Across the Bay in Oakland, you can check out the Oakland Athletics baseball team (called the Oakland A’s for short). The American League team moved to Oakland in 1968 and have been playing at the Oakland Coliseum (currently branded as RingCentral Coliseum), which is reachable by car, BART, Alameda County Transit, or Capitol Corridor Train.
Meanwhile, if you’re more into basketball, you could hit up the Chase Center, an indoor arena in the Mission Bay neighborhood that hosts the NBA’s Golden State Warriors. Chase Center is also the place to see National Collegiate Athletic Association (NCAA) games, both men’s and women’s.
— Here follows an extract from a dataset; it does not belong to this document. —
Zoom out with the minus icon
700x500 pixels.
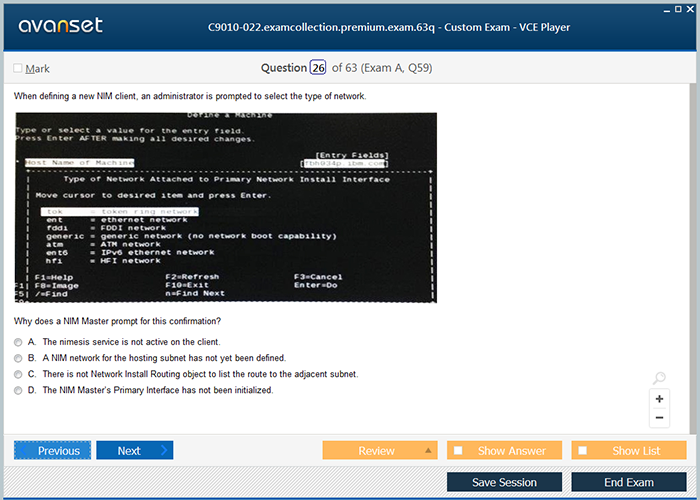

Chase Center is still relatively new, having opened in 2019, and seats more than 18,000 for Warriors games.
Or, if football’s your game, San Francisco has you covered. At Levi’s Stadium, located just a short drive away in Santa Clara, you can catch the San Francisco 49ers live. Levi’s has been home to the 49ers since 2014 and memorably hosted Super Bowl 50 in 2016 and the College Football Playoff National Championship in 2019. There’s more than enough room for the whole family, with a seating capacity of 68,500. One of the first stadiums registered with the US Green Building Council, Levi’s actually has an organically maintained rooftop farm called the Faithful Farm. It grows herbs, tomatoes, peppers, zucchini, leafy greens, and edible flowers (among the crops), and all are harvested for use in dishes served at the stadium during games. Learn more about Levi’s Stadium ESG initiatives.
San Francisco is also home to hockey team the San Jose Sharks, part of the National Hockey League. They play in San Jose’s SAP Center. There’s also professional soccer, the San Jose Earthquakes, who play in San Jose’s PayPal Park.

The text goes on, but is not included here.